Romantiek & Neo-classicisme zorgden samen voor nationalisme: aandacht voor eigen komaf en eigen kunnen.
Eclectisch te werk gaan: kiezen uit de mogelijkheden vd. geschiedenis vd. kunst en er creatief mee omgaan. Postmodernisme: verzamelnaam voor alle kunstvormen (schilderkunst, literatuur enz.) die de gangbare moderne ontwikkeling de rug toekeren en teruggrijpen op andere, bijv. klassieke, vormen.

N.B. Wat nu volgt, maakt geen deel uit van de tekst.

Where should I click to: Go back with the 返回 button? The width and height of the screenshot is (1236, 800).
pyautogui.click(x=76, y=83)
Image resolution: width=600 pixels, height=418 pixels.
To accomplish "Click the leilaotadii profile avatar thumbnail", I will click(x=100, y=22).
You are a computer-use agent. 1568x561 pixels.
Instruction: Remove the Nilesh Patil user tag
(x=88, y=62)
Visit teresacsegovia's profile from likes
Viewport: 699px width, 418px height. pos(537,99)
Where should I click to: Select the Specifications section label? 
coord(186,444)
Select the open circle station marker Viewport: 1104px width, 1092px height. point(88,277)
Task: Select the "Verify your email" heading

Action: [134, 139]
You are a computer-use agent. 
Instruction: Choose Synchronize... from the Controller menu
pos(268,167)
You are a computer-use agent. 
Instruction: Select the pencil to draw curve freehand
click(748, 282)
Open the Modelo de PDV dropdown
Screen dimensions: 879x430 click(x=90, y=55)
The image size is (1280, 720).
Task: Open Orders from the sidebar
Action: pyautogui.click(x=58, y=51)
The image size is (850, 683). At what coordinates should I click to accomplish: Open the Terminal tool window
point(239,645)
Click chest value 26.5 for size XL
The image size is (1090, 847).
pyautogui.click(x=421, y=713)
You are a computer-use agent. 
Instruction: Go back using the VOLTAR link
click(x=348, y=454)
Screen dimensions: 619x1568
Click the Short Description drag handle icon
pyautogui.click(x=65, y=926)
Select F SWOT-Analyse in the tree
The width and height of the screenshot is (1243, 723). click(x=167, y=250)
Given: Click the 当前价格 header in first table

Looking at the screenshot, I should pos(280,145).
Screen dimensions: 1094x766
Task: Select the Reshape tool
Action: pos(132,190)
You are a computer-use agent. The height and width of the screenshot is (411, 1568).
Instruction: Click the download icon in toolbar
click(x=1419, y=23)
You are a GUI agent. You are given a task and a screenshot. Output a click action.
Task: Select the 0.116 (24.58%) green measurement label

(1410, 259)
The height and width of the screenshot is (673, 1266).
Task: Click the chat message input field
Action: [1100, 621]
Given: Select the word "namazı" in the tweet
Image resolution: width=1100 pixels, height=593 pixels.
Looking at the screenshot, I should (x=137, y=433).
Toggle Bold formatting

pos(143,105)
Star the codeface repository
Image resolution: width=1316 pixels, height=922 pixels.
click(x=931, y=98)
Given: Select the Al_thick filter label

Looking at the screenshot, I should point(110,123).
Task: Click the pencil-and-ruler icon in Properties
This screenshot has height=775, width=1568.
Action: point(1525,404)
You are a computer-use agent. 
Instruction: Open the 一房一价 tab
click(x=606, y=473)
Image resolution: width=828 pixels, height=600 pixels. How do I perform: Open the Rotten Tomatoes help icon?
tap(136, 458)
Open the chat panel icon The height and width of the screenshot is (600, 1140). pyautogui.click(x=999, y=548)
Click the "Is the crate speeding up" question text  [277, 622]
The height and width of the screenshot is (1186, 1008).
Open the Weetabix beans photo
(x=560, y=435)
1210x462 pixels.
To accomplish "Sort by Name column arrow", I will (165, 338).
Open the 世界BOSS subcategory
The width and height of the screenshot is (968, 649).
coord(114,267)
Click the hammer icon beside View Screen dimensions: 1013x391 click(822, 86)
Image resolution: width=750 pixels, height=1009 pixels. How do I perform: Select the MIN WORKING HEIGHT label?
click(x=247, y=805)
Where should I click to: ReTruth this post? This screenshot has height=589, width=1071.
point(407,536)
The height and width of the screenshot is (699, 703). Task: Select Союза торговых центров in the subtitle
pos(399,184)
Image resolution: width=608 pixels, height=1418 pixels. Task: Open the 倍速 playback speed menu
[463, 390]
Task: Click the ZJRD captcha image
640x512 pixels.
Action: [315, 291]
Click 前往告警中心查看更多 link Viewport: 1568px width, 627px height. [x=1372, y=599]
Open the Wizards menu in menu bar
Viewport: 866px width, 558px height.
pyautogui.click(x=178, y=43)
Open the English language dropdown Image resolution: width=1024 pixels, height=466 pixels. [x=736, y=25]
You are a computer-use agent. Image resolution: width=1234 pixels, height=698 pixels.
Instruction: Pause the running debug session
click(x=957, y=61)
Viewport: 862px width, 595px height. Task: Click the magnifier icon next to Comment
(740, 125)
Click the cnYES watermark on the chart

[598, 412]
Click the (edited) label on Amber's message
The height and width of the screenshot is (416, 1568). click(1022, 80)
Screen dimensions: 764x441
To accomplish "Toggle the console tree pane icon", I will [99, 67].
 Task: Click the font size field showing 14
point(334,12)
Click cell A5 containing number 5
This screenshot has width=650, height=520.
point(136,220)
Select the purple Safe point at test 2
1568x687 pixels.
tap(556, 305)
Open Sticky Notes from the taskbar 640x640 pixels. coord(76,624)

Grand Tour: vanaf ±1500 was het de gewoonte voor jonge kunstenaars om na hun opleiding in Italië kennis te maken met de beeldhouwkunst vd. Oudheid en meesterwerken vd. Renaissance. In de hogere klassen werd dit beschouwd als afronding vd. opvoeding.
§1.7: Voortleven/Nachleben/Receptie: manier waarop iemand naar een cultuur(uiting) kijkt en dat wat hij er zelf mee doet (hoe er ná de Oudheid over de (half)goden en helden gedacht wordt)

Klassieke oudheid: alles wat nog over is (klassiek erfgoed) + wat we nog menen te weten
-   Passieve receptie: met de verhalen bezig zijn
-   Actieve (creatieve) receptie: nieuwe cultuur maken op basis van die verhalen

o   Nieuwe literatuur; literaire receptie. Literaire receptie vindt plaats door 1. citatie zonder meer, 2. citaten met positief/negatief commentaar, 3. serieuze bewerkingen, 4. parodieën, 5. noemen van namen.
o   Nieuwe beelden/kunst; beeldreceptie (gedaan voor meer betekenissen)

Receptie vindt altijd plaats! Behalve als er geen contact is met de cultuur (bijv. invloed van je ouders is er altijd, of je het met ze eens bent of niet. Het zou er alleen niet zijn als je je ouders niet kende). Receptie is zelden hetzelfde.
3 soorten receptie:

·         Translatio; overbrengen/vertalen. Uit de oorspronkelijke omgeving overzetten naar een andere omgeving (historische tijd, land enz.)
·         Imititatio; nadoen/element terughalen (bijv. eigen verhaal schrijven en element uit de oudheid/mythen gebruiken)
·         (A)emulatio (meest eervolle); letterlijk verbetering. Inhoudelijk; overnemen en een aspect veranderen, andere draai aan geven enz.

Verschillende associaties die de Oudheid oproept
·         Vertegenwoordigt de norm voor morele waarden (deugdzaam, vaderlandslievend gedrag)
·         Esthetisch ideaal; toonbeeld van schoonheid, harmonie en evenwicht (o.a. renaissance & romantiek)
·         Impliceert macht; imperialistisch
·         Romantisch en mysterieus
·         Decoratie verleent status

Dit is niet meer voor hedendaagse kunst; klassieke vormen zijn gebruikt omdat het kunstenaars aanspreekt, vreemdend effect, als grapje maar geen achterliggende betekenis.

NB: beter lees je ook gewoon ff het hoofdstuk door, wie weet wat ik ben vergeten?